La Berne fédérale a décidé de réagir avec patience, convaincue que la tempête finirait par passer. Une attitude qui semble porter ses fruits: pendant le voyage de Guy Parmelin à Milan, nous avons appris que le gouvernement italien entend renoncer à une clause susceptible de pénaliser les exportations suisses de machines.

Le dilemme de Beat Jans

Un autre reproche pèse aussi sur le Conseil fédéral: la Suisse est accusée d'être avare envers les victimes de l’incendie du «Constellation». Le politicien tessinois Filippo Lombardi estime que «la Suisse doit faire preuve de plus d'empathie, y compris envers les victimes suisses». Une critique partagée par l'Italie. Un présentateur italien s'est récemment moqué des 10'000 francs d'aide immédiate versés aux victimes par le canton du Valais. 

Après la tragédie de Crans-Montana, la Confédération cherche des solutions. Le ministre de la Justice, Beat Jans, veut en informer la commission juridique la semaine prochaine, selon des sources concordantes.

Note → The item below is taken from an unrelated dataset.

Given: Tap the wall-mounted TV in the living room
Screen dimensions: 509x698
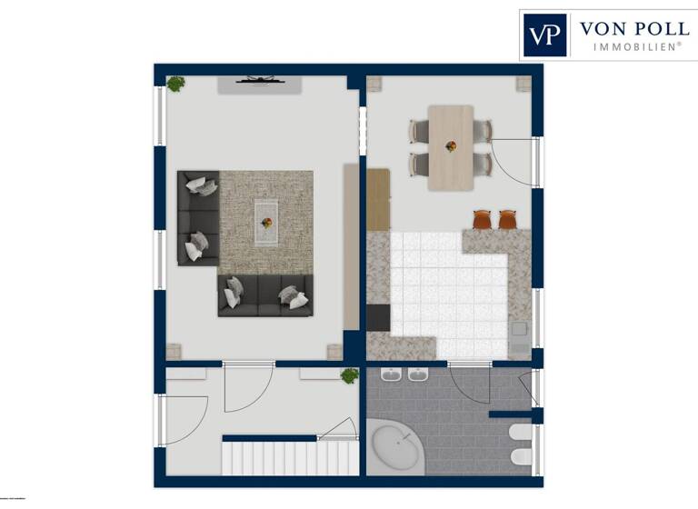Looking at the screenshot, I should coord(259,81).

Toutefois, le socialiste fait face à un dilemme: d'une part, la Confédération souhaite faire un geste en faveur des victimes, notamment pour des raisons diplomatiques, car de nombreuses victimes viennent de l'étranger. Les autorités fédérales craignent que la Confédération ne soit pas perçue comme un acteur suffisamment solide au sein de cette tragédie. D'autre part, la loi sur l’aide aux victimes limite son champ d’action.

Le danger d'une Lex Crans-Montana

La loi prévoit un soutien aux victimes d'infractions, mais elle est réglementée au niveau fédéral et les cantons sont compétents en la matière. La Confédération ne doit intervenir que pour combler les lacunes et gérer la coordination.

La création d'une sorte de «Lex Crans-Montana» serait délicate, car d'autres futures victimes pourraient exiger à leur tour des solutions spéciales similaires, ce qui risquerait de créer des inégalités au niveau fédéral. Pour les victimes et leurs proches, les drames individuels demeurent tout aussi tragiques, qu’ils soient liés ou non à un événement d’ampleur. A l'inverse, l'inaction pourrait donner l'impression aux autres pays que la riche Suisse est une pince. «La Confédération ne peut pas se permettre une telle étiquette», déclare une personne proche du dossier.

Que fera la Confédération?

Théoriquement, il y aurait diverses possibilités. La Confédération pourrait par exemple créer une nouvelle loi ou demander au Parlement un crédit supplémentaire pour participer au fonds de dix millions de francs créé par le Valais. Mais les conséquences financières au long terme pour la Confédération sont une source d’incertitude supplémentaire. La loi prévoit que la Confédération n'intervienne que si les ressources cantonales pour l'aide aux victimes sont insuffisantes. 

A ce stade, il est difficile d’estimer l'ampleur des montants en jeu. Les enquêtes s'étendront sur plusieurs années, mais les coûts pourraient être considérables. Les sommes d'assurance de la commune et du bar – si leur responsabilité est engagée – ne suffiront pas à couvrir les dommages subis par les victimes et leurs proches. Les demandes de réparation du tort moral pèseront également sur le canton. Reste à savoir jusqu’où le Conseil fédéral est prêt à aller. Il s'est toutefois fixé un délai pour présenter une solution avant la fin du mois. Comment l’exécutif se dégagera-t-il de ce dilemme juridique et diplomatique?